Mari de Rama Yade et fils d’un chanteur-conteur renommé, le patron de la Mission du centenaire de la Grande Guerre émerge.
Fils de, mari de… Joseph Zimet cumule les défis. Il n’a pas dû se contenter de se faire un prénom. Tous les jours, il lui faut se faire un nom. « Quand je rentre dans une pièce, je suis le mari de Rama Yade, et quand j’en sors, j’espère bien être autre chose ». À 40 ans révolus, ce fils d’un chanteur-conteur yiddish de renom (Ben Zimet) a décidé de traverser le miroir. Il y a quelques mois, une émission télé avait réservé une surprise à son épouse, l’ex-ministre des Droits de l’homme de Nicolas Sarkozy. Joseph Zimet raconta comment, en mai 2007, Rama Yade avait enfermé cet électeur de gauche chez eux (« un acte manqué », dit-il) lors du second tour de la présidentielle. La jeune femme avait alors ouvert de grands yeux, et lâché : « Mais ce n’est pas un homme public ! » Un peu, quand même, et de plus en plus, mais avec réticence : « On ne va pas parler que de moi, mais aussi de ma mission, n’est-ce pas ? » dit-il d’emblée.

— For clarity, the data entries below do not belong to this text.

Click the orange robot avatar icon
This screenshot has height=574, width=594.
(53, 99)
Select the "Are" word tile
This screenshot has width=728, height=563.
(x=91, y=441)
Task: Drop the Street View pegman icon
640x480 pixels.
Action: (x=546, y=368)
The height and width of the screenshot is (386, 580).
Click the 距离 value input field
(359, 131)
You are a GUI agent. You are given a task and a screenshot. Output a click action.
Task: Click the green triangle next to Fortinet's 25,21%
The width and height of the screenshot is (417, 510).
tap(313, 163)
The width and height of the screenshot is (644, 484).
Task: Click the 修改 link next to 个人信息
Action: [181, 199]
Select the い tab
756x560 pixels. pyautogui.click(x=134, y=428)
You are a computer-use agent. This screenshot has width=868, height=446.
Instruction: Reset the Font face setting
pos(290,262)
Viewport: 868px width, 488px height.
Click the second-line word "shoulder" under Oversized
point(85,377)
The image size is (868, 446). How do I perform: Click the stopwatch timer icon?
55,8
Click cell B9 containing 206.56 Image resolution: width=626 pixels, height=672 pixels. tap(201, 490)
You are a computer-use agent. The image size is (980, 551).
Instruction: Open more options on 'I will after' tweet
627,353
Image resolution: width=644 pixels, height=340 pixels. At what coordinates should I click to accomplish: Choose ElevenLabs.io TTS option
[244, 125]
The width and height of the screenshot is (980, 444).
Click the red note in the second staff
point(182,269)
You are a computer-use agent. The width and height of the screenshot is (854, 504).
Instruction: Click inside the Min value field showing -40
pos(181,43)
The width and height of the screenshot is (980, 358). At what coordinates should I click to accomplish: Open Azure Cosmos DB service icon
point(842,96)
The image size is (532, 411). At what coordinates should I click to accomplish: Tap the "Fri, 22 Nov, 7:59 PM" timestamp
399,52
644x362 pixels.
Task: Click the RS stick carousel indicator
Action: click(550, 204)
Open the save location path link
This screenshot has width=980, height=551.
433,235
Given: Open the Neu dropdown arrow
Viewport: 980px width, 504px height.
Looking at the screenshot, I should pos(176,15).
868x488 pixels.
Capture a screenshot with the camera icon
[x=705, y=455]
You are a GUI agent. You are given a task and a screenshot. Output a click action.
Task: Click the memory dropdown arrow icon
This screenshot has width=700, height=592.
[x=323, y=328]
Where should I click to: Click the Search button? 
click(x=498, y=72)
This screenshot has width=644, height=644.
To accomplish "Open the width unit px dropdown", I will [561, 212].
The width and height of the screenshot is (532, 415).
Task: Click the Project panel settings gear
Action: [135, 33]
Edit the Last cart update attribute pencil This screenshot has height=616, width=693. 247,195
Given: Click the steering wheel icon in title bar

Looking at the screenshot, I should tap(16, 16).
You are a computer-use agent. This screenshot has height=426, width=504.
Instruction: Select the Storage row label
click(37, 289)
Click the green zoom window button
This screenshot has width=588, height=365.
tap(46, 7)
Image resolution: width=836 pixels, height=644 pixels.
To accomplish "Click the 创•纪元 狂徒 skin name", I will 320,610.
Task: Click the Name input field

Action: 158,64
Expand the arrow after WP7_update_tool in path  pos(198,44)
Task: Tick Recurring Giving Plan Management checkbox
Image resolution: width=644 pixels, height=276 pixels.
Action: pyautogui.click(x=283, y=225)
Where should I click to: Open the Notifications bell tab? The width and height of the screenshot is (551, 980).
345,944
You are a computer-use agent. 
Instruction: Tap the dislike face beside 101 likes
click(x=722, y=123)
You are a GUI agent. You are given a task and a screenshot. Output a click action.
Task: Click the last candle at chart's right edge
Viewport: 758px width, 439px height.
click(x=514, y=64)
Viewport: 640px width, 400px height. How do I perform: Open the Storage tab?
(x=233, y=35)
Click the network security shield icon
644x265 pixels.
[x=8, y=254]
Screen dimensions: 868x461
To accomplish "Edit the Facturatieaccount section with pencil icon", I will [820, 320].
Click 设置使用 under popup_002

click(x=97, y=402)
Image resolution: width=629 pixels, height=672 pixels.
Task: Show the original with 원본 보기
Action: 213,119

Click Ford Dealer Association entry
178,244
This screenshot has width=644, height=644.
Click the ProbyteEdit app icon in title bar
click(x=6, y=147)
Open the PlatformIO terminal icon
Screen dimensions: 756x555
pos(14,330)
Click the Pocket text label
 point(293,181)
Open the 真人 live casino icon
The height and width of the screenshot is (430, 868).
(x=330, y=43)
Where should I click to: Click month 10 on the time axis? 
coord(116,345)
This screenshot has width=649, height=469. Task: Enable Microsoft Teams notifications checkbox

« Je vis avec une rock star. Rama, c’est Beyoncé, et ce n’est pas toujours simple quand on s’installe à une terrasse de café », souffle Joseph Zimet. Depuis plus de trois ans, il côtoie aussi des fantômes : ceux des poilus de la Première Guerre mondiale. Ce quadragénaire au physique encore juvénile, et au visage sérieux, a été nommé par Nicolas Sarkozy en 2011 à la tête de la Mission du centenaire de la Grande Guerre. François Hollande l’a confirmé l’année suivante. Ce moment de commémoration nationale intense va culminer ce 11 novembre dans le Nord-Pas-de-Calais, où le chef de l’État doit inaugurer un « anneau de la mémoire » comportant quelque 600 000 noms : ceux des soldats de toutes nationalités qui ont perdu la vie sur place entre 1914 et 1918. « Je me sens bien à ma place, explique-t-il. Cette mission, c’est un bouquet composé d’histoire, de politique, d’art, de musique ». Un bouquet qui correspond plutôt bien à cette personnalité éclectique, et inclassable.
Premier paradoxe : la grande boucherie de 1914-1918, ce n’était pas son histoire à lui. « Je suis un enfant de l’autre guerre, le fils d’un petit garçon juif caché durant l’Occupation ». Côté paternel : une grand-mère allemande et un grand-père polonais, tous deux juifs. Cueillis à Anvers, par la guerre, ils se réfugient en zone libre en France, avant de traverser l’Atlantique à la Libération pour s’installer au Canada. Le père de Joseph, Ben, grandit à Montréal avant de revenir à Paris. Sa mère, elle, est issue d’une famille de brasseurs du Sud-Ouest, qui portent un nom allemand, les Lauer, et qui se déchirent durant la Seconde Guerre mondiale. « L’un de mes grands-oncles, milicien, a été fusillé sous les yeux de sa mère. L’autre était pilote de la France libre. Baptisée, ma mère a tourné le dos à cet héritage bourgeois pour épouser mon père ».
Second paradoxe : malgré cette histoire familiale tumultueuse, Joseph a vécu une enfance paisible à Paris. Une période presque enchantée… dans tous les sens du terme. Après avoir exercé divers métiers, dont celui de journaliste à RFI, son père s’est découvert une vocation de conteur yiddish dans les années 70. Il est rapidement devenu une figure du Tout-Paris. Les musiciens défilaient à la maison. « Chez moi, on parlait surtout de la peinture de Chagall, des écrits d’Isaac Bashevis Singer, jamais de la Shoah », se souvient Joseph Zimet. Le jeune homme se passionne pour le violon qu’il commence à manier dès l’âge de 4 ans.
A 17 ans, c’est en feuilletant par hasard La France de Vichy, de Robert O. Paxton qu’il se plonge dans cette période noire. Cette nouvelle passion ne le quittera plus.